The memo, obtained by The Associated Press on Wednesday night, says that repeated or flagrant violators of the protocols could be banned from participating in the 2020 season and post-season.

That includes those who don't wear face coverings while watching from the dugout. Although such measures were suggested in MLB's operations manual before Wednesday, some players have continued to not wear face masks, offer high fives, spit and violate the protocols in other ways during games.

Umpires are also being instructed to wear face masks at all times, except when it would make it unfeasible for them to do their jobs.

Compliance officers have been appointed for each team, and they have been charged with enforcing protocols outlined in the operations manual in an effort to keep baseball's season running.

Players and staff must wear face coverings at all times at team hotels and in public places while on the road. On team buses and airplanes, personnel must wear surgical masks or N95/KN95 respirators.

Approval required to leave hotel

At hotels, teams have been instructed to provide a large private room — a ballroom, for instance — where staff and players can get food and other amenities with enough space to keep their distance. Players are discouraged from talking to each other or facing each other if their mask is pulled down while eating.

If players want to leave the hotel, they must get approval first from the team's compliance officer.

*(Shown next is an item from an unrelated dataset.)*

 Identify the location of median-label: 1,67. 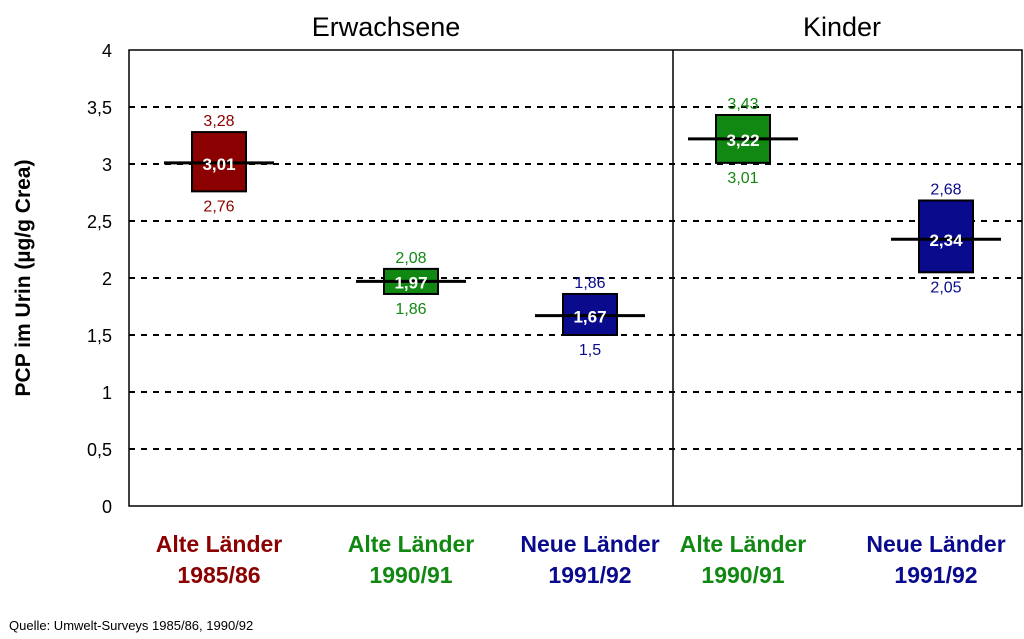
(590, 318).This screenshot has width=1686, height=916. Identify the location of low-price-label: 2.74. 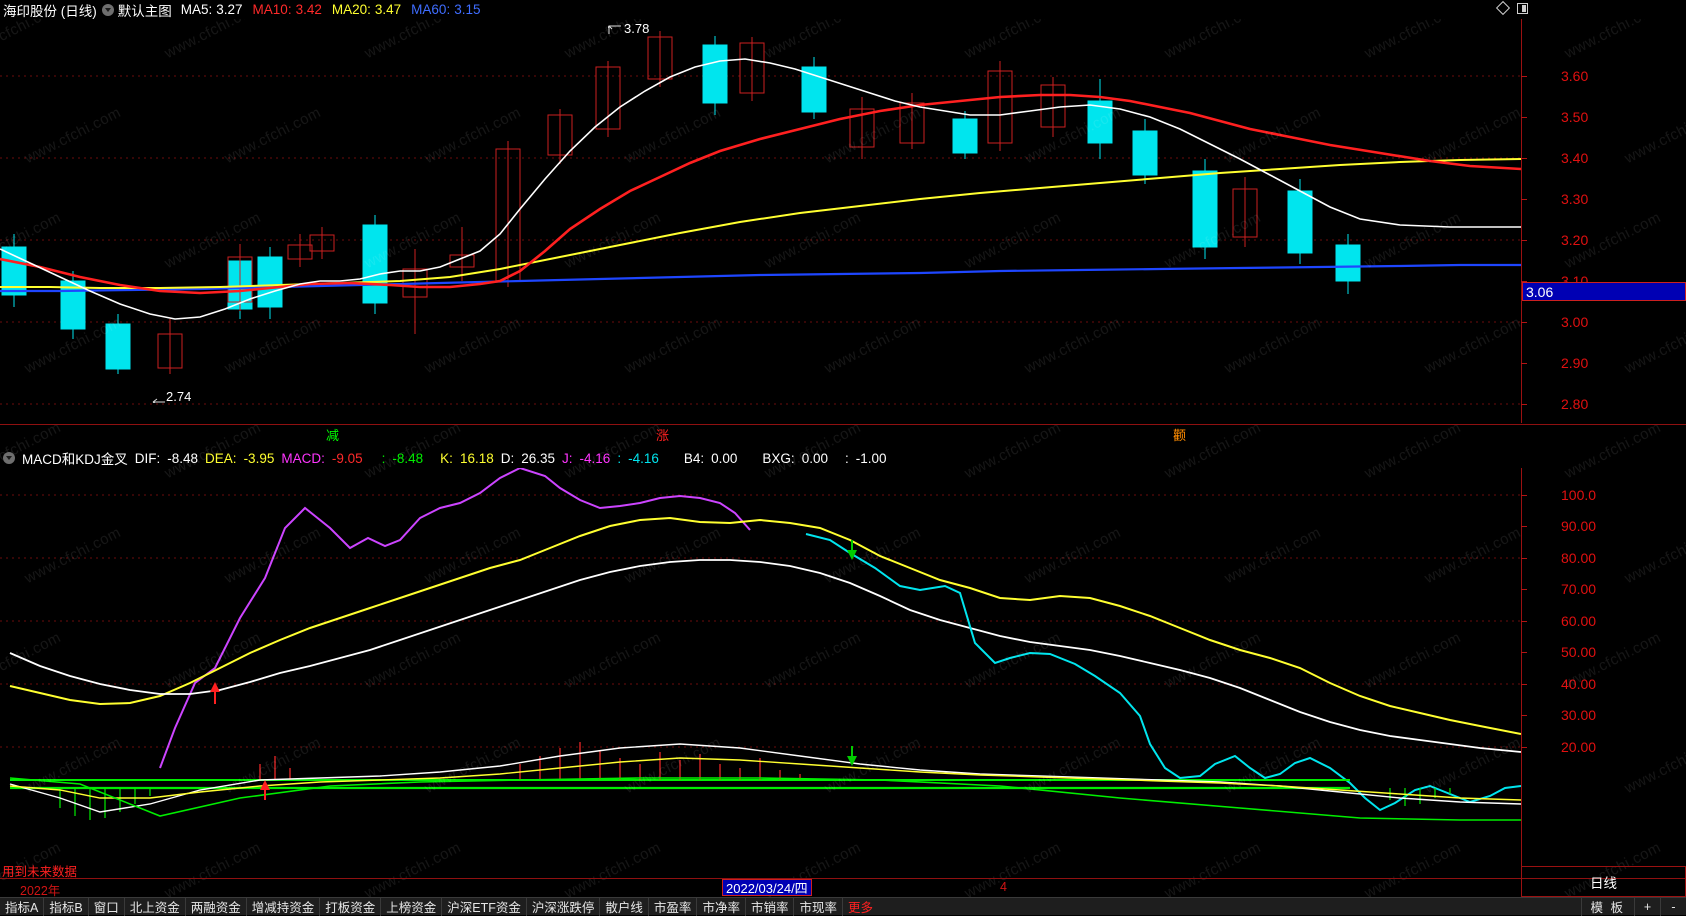
(170, 396).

While in their home cities, players and staff are banned from visiting bars, lounges, malls or other places where groups of people are gathered.

Clubs are being instructed to provided spaces for visiting players that are covered and outdoors, and that home and visiting teams must have access to areas where personnel can socially distance during weather delays. Players are being told to use those outdoor areas as much as possible, rather than linger in the clubhouse.

Among other changes: teams must limit the size of travelling parties to essential personnel, maintain unoccupied rows between passengers on team buses, and distance seating on airplanes while ensuring players do not change locations.

MLB said in the memo it made many of the changes after evaluating results of its investigation into the Marlins outbreak. The league also said it is working with the union to review contact tracing protocols, specifically the requirements for identified close contacts. Close contacts do not currently include passing interactions or physical contact unlikely to pass secretions, such as elbow bumps.